First International Workshop on Recent Trends in News Information Retrieval (NewsIR’16)
The news industry has gone through seismic shifts in the past decade with digital content and social media completely redefining how people consume news. Readers check for accurate fresh news from multiple sources throughout the day using dedicated apps or social media on their smartphones and tablets. At the same time, news publishers rely more and more on social networks and citizen journalism as a frontline to breaking news. In this new era of fast-flowing instant news delivery and consumption, publishers and aggregators have to overcome a great number of challenges. These include the verification or assessment of a source’s reliability; the integration of news with other sources of information; real-time processing of both news content and social streams in multiple languages, in different formats and in high volumes; deduplication; entity detection and disambiguation; automatic summarization; and news recommendation. Although Information Retrieval (IR) applied to news has been a popular research area for decades, fresh approaches are needed due to the changing type and volume of media content available and the way people consume this content. The goal of this workshop is to stimulate discussion around new and powerful uses of IR applied to news sources and the intersection of multiple IR tasks to solve real user problems.
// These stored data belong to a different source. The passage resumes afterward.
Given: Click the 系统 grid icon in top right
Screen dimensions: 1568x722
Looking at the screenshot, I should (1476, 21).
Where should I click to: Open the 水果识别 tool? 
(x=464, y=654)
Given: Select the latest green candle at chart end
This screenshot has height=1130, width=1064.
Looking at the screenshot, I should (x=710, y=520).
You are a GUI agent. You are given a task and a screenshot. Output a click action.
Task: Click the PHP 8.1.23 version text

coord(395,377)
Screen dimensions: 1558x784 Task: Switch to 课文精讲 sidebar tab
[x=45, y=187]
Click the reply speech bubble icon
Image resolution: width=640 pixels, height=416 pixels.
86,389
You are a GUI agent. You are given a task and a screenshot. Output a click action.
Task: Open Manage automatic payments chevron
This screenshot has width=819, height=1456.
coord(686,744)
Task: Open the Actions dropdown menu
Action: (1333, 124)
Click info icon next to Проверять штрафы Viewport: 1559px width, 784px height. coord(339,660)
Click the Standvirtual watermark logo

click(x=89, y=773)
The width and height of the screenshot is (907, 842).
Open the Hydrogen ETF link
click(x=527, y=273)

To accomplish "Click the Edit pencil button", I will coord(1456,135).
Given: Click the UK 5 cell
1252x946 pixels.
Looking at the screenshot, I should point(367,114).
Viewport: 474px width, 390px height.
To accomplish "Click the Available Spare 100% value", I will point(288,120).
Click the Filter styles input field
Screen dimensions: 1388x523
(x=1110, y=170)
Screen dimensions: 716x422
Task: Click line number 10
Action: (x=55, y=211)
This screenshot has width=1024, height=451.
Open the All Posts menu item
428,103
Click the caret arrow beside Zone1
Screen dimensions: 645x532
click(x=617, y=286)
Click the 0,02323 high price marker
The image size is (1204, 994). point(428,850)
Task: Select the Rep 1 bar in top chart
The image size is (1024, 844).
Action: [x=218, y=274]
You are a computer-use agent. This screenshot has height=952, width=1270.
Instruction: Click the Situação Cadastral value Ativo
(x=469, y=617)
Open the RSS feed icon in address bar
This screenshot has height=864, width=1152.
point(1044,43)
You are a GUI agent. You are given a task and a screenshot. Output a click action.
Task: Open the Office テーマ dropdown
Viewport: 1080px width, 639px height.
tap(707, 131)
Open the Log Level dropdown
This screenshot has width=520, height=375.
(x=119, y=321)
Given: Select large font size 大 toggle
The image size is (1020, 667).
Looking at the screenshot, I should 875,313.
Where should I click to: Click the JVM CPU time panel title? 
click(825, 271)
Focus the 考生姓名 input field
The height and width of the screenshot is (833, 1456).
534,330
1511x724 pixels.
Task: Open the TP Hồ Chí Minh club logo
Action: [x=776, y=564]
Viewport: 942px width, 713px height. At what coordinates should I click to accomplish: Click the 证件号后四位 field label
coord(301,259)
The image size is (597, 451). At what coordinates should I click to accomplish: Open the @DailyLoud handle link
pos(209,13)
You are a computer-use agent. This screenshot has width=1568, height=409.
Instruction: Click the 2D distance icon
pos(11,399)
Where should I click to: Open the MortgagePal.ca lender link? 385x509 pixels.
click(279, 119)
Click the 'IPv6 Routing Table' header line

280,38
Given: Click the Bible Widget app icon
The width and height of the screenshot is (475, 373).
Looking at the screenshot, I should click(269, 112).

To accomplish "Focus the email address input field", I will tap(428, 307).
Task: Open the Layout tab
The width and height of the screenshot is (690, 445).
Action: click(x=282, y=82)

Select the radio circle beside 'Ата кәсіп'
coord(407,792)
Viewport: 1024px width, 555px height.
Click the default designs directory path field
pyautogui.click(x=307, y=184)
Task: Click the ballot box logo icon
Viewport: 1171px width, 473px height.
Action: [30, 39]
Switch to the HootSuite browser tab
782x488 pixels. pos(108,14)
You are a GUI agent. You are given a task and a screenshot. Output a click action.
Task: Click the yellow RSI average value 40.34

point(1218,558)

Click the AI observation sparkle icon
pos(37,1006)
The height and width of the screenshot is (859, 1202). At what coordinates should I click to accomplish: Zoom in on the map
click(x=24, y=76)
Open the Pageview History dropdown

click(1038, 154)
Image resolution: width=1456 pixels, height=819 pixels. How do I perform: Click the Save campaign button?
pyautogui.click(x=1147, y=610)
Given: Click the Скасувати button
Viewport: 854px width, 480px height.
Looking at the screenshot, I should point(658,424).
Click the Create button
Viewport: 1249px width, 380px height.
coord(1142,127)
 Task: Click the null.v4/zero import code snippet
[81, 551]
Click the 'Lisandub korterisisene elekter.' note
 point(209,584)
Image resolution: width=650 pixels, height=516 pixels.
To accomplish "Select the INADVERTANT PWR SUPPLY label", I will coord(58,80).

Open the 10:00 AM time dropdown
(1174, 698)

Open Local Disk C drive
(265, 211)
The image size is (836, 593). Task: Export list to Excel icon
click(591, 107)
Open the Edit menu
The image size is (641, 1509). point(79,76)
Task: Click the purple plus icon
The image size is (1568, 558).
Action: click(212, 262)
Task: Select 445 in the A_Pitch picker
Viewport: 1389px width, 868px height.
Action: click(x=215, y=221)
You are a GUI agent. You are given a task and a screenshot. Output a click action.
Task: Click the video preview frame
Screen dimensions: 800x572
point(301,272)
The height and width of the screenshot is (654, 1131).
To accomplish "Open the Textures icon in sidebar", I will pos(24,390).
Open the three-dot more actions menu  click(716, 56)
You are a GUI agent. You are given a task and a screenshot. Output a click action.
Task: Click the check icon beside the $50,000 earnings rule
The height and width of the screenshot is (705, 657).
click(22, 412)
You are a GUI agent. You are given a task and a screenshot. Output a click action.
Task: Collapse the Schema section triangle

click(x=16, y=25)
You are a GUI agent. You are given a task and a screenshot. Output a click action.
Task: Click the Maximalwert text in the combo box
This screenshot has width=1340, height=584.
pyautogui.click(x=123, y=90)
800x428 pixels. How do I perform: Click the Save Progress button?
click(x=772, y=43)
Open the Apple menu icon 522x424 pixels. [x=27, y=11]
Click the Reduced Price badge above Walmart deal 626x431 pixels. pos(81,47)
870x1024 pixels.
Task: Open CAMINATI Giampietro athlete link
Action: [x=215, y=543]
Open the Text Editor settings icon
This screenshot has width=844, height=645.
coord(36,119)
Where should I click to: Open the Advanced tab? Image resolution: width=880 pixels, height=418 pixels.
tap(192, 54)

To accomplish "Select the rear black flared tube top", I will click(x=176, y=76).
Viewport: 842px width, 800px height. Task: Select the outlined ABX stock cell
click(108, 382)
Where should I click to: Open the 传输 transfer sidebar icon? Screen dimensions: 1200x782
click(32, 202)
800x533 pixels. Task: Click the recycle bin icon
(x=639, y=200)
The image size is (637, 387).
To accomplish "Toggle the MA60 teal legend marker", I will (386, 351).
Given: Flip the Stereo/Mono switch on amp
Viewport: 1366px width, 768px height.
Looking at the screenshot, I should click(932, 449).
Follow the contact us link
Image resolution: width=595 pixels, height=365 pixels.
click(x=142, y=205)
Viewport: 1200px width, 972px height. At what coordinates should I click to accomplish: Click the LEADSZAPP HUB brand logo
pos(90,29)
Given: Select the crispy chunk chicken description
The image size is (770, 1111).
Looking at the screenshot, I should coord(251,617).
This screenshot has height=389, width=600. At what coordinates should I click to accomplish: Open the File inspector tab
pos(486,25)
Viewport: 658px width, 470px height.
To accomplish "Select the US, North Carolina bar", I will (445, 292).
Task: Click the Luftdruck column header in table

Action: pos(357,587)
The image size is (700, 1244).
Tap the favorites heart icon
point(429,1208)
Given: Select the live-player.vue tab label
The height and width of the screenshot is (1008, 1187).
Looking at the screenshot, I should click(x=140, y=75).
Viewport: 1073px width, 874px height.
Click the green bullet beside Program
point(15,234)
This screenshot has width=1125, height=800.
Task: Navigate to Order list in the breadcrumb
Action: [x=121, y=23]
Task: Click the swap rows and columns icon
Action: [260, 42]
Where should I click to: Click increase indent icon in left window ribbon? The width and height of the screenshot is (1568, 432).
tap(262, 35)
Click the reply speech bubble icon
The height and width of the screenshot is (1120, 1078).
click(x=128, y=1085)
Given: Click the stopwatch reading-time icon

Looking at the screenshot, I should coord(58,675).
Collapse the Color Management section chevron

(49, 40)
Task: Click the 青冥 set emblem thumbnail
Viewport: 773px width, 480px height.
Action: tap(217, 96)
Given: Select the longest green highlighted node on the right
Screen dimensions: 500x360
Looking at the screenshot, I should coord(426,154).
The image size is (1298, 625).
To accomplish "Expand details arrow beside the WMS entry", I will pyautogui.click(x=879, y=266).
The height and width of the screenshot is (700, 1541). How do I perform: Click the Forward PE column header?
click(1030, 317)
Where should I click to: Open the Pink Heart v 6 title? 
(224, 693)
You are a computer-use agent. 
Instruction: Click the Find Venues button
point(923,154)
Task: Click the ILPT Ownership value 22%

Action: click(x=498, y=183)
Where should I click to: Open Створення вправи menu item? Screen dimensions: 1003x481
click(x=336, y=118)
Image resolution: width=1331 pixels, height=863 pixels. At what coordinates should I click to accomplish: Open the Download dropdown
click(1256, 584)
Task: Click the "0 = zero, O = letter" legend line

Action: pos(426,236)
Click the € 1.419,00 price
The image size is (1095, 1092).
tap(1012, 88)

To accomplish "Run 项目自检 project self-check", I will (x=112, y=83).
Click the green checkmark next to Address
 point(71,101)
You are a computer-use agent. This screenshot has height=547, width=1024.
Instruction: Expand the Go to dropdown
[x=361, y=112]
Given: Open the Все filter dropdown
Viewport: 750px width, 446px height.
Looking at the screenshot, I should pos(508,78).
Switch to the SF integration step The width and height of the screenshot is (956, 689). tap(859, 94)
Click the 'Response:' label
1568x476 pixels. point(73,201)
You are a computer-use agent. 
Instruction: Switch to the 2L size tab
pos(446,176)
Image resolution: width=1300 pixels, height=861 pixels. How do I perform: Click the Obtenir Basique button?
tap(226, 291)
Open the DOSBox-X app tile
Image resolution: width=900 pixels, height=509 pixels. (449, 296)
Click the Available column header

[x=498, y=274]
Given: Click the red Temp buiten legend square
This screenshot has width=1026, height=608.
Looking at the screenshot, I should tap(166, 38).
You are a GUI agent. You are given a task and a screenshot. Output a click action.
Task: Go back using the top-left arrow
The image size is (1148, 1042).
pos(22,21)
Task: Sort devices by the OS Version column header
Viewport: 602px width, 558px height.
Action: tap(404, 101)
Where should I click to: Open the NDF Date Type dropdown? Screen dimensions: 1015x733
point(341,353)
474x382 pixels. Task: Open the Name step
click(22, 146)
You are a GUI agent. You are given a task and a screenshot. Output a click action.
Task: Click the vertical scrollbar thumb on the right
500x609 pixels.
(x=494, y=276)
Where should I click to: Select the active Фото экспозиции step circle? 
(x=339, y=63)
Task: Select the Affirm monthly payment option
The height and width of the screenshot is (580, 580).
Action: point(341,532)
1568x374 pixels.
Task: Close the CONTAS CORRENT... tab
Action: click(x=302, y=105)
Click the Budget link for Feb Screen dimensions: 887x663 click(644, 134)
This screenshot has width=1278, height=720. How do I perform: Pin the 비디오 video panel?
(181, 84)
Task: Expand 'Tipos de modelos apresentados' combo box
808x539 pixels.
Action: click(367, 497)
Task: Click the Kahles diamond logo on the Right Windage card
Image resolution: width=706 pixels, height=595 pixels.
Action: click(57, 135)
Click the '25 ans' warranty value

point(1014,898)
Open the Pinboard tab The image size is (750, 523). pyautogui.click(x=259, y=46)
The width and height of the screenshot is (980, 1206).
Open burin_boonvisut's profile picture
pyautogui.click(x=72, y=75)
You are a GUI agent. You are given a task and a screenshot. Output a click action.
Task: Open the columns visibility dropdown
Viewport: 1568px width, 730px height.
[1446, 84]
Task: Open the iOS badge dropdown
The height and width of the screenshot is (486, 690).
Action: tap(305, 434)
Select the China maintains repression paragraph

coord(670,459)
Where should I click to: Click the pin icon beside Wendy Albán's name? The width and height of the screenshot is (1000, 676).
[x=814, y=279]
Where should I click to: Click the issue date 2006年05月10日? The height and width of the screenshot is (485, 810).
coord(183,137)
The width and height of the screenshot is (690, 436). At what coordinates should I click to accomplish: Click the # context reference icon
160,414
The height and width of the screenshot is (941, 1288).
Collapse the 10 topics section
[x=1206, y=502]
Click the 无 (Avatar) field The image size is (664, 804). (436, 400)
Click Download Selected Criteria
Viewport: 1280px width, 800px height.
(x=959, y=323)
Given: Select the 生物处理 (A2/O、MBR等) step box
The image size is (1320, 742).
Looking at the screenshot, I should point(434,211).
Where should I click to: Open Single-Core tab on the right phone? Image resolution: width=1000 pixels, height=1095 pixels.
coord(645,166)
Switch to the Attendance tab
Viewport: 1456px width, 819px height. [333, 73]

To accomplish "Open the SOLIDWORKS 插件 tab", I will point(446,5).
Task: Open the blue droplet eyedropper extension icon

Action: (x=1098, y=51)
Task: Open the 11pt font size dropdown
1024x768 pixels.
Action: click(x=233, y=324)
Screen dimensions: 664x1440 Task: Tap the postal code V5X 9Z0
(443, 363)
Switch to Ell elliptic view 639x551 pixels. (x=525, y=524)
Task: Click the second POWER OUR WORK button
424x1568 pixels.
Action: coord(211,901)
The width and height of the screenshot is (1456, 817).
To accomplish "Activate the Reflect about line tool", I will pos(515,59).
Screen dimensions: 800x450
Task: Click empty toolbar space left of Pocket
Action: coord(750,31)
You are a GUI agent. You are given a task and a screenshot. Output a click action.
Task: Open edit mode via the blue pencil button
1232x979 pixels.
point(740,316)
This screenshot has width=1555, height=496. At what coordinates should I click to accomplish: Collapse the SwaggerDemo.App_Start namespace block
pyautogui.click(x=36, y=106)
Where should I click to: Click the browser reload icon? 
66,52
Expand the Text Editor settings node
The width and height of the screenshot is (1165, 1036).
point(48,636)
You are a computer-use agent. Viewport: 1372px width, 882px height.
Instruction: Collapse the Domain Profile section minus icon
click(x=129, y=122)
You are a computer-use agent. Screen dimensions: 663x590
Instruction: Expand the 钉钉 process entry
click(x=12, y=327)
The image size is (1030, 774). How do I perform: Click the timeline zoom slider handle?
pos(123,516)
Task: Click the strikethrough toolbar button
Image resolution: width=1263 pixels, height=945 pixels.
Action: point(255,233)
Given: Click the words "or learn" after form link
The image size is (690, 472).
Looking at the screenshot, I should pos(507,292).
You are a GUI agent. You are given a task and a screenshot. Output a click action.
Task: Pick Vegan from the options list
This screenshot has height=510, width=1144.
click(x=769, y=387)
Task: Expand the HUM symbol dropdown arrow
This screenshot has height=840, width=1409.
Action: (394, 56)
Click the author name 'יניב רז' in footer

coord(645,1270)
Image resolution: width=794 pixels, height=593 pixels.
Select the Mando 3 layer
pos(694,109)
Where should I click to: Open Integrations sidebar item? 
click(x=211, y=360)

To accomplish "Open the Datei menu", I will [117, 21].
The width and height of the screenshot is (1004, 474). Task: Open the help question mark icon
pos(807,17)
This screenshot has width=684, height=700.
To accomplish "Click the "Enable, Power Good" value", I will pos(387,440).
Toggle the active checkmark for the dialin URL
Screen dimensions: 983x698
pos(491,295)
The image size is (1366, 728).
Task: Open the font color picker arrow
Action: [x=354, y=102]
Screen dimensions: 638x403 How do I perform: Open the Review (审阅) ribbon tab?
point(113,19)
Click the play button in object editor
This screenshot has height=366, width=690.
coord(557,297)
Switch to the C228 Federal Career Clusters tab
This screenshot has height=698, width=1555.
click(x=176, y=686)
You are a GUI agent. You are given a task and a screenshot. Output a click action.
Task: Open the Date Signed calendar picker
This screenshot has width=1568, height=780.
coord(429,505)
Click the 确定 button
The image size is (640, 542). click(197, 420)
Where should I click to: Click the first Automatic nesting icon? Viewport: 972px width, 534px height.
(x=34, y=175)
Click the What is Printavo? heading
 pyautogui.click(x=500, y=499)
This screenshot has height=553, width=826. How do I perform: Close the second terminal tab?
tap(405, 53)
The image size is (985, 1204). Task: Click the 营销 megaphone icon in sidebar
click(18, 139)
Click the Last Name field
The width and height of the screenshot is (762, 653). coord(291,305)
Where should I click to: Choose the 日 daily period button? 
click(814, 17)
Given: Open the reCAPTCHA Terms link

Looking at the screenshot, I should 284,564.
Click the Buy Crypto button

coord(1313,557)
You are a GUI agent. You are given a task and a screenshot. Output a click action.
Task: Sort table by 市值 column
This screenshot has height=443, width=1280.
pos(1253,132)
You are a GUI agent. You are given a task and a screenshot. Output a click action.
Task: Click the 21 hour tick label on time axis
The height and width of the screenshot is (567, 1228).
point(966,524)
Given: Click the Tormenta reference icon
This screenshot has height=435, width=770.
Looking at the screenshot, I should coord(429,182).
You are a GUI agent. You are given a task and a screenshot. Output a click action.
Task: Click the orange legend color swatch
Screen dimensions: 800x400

To promote research efforts in this area, we released a new dataset consisting of one million news articles to the research community and introduced a data challenge track as part of the workshop.
1 Background and Motivation
News from mainstream media outlets is often one of the most relevant, influential and powerful sources of information. This ranges from the influence that newspapers may have on elections to the reputational damage that a negative article in a well-known magazine can cause to a brand. The process of consuming news itself is constantly changing. We receive a continuous influx of news information from different sources (e.g., traditional newspapers, blogs and social media) and this has had a massive impact on the nature of information systems.
Some of the current challenges we are facing are the integration of news data with other sources of information such as social media ; real-time analytics ; processing text in multiple languages; automatic temporal summarization ; and scalable processing of millions of articles on a daily basis.
Traditional and social media integration
Temporal aspects of news
Credibility, readability and controversy
Bias and plurality in news
Event and anomaly detection
Summarization of multiple documents
User-generated content (e.g., using comments to enhance news retrieval)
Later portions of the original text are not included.